Quote: | “Watching him pitch inspires us in the ravaged region,” Murakami said that day.
“His pitching on March 11 is a fateful event. He is our hope.” |
Stepping in against Sasaki in the first inning, Eric Sogard, an 11-year major leaguer, knew nothing of Sasaki’s story, only his stuff. Sogard fouled off a 101 mph fastball and waved at two devastating splitters, striking out on four pitches.
Quote: | “The dude is electric,” Sogard recalled. “The real deal.” |
That seemed to be the consensus after Sasaki struck out eight over 3 2/3 innings, with 20 of his 21 fastballs exceeding 100 mph. He drew headlines for delivering an apology and candy to a batter he’d hit in the knee with a fastball.
Another headline called Sasaki “baseball’s next great ace.”
But manager Hideki Kuriyama had not given Sasaki that start as an international showcase. The game held greater meaning, and Sasaki had met the moment.

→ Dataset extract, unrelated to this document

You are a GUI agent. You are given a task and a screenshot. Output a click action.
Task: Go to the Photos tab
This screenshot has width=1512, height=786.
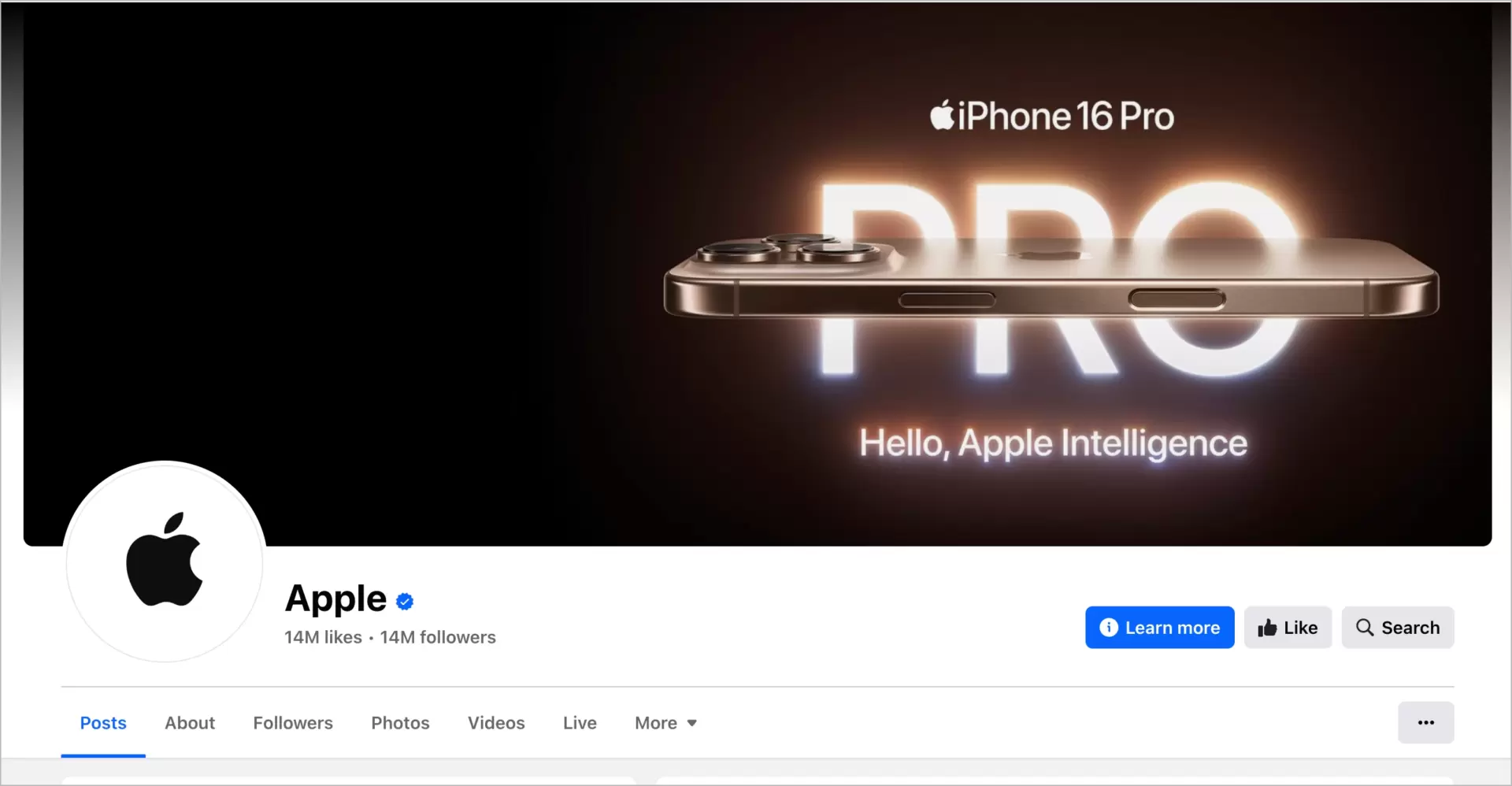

Quote: | “It’s hard to explain,” Kuriyama said afterward, “but to me, it’s as if he is throwing his soul, not the baseball.” |
Sasaki does not speak often about the tsunami and all he lost. (He declined to be interviewed for this story.) When he does, he speaks of the fear he felt that day, his desperation for normalcy afterward and his desire to live life to the fullest. The disaster that ripped apart his hometown dictated so much of what has come after for Sasaki; its echoes can be seen in his rise through the Japanese high school ranks, in how he handled his early success in Nippon Professional Baseball, and ultimately, in his decision to leave Japan this offseason to jump to the majors earlier than expected.
Quote: | “I cannot easily erase the agony and sadness I felt at the time,” Sasaki said in 2021.
“I only have a sense of gratitude to those who supported me.” He implored those too young to have seen the tsunami to “not take for granted the things they have now and the precious people around them.” |
After their home was swept away, Sasaki’s widowed mother, Yoko, and her three sons — Ryuki, Roki and Reiki — stayed temporarily at a nursing home in Rikuzentakata before moving to Ofunato, a city 10 miles up the coast.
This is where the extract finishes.